Since the question is now closed on MathOF (and rather belongs on here), here's an answer in the form of an exercise ((a),(b) below). Yes, the exercise in Roman's book is false and it is quite hardly reassuring that such an exercise appears as published in a GTM book.
First, to be rigorous, we should work within one given algebraically closed field $K$ with characteristic $p$ (where $p$ is the unique prime divisor of $q$), so that $\mathrm{GF}(q^k)$ is a well-defined subfield of $K$, and so that the union makes sense as a subset of $K$.

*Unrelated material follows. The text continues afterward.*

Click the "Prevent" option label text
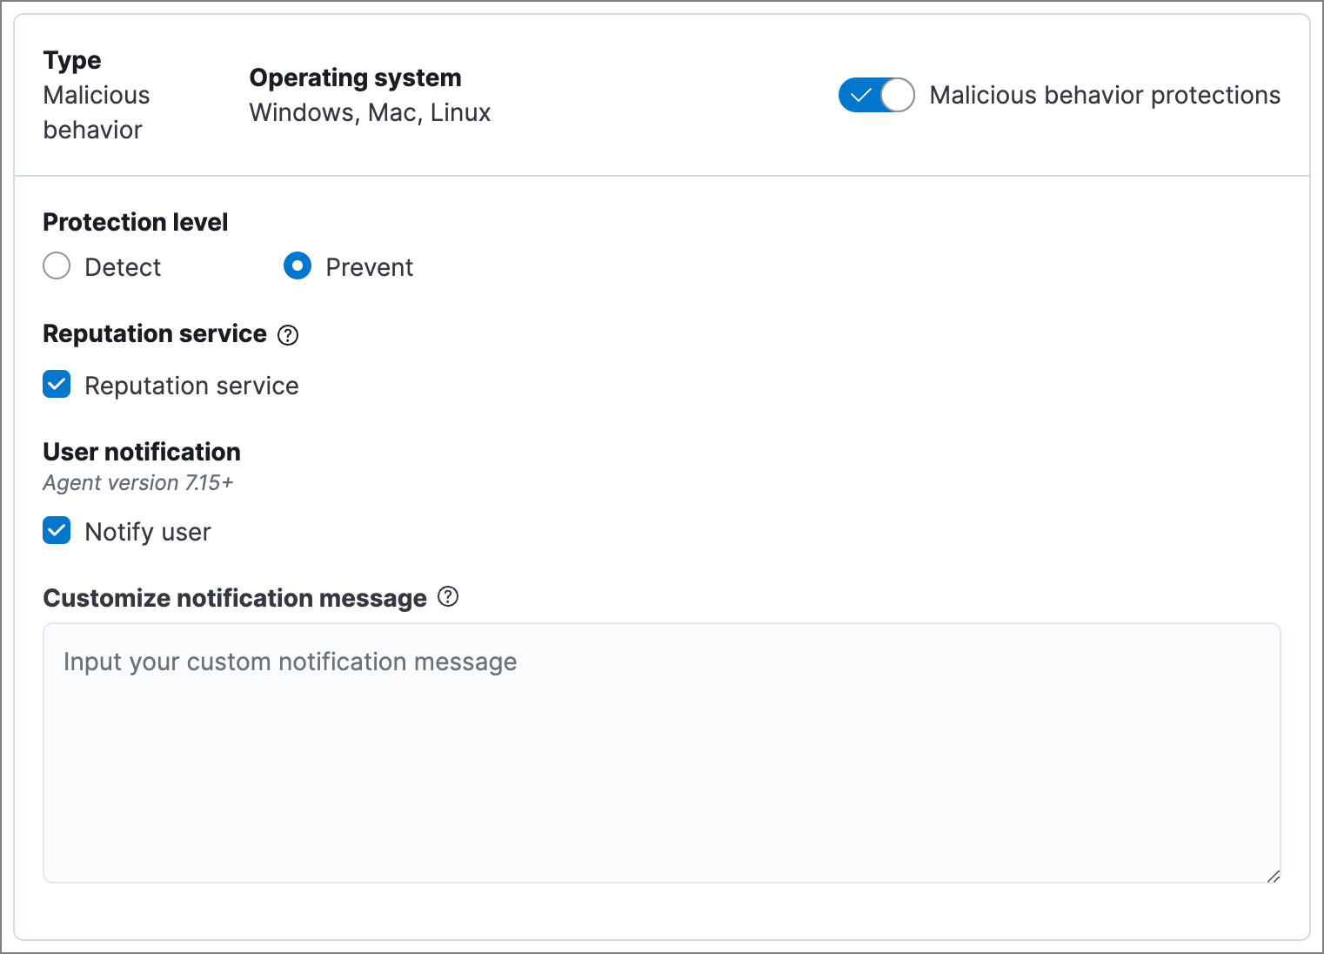The image size is (1324, 954). click(369, 267)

(a) As suggested by @reuns (and copied by the OP to the MO post without reference), for a sequence $a=(a_n)$, the union $L_a=\bigcup_n\mathrm{GF}(q^{a_n})$ is an algebraic closed subfield of $K$ iff for every $k\ge 1$ there exists $n$ such that $k$ divides $a_n$;
(b) this union $L_a$ is a subfield of $K$ iff for any $m,m'$, there exists $n$ such that $\mathrm{lcm}(a_m,a_{m'})$ divides $a_n$.
(c) for every subfield $L$ of $K$ algebraic over $\mathrm{GF}(q)$, there exists a sequence $a=(a_n)$, such that $a_n$ divides $a_{n+1}$ for every $n$, such that $L=L_a$.
For instance, if $a_n=2^n$ for all $n$, then the union is a field, but not algebraically closed. If $a_n$ is the $n$-th prime, the union is not a field.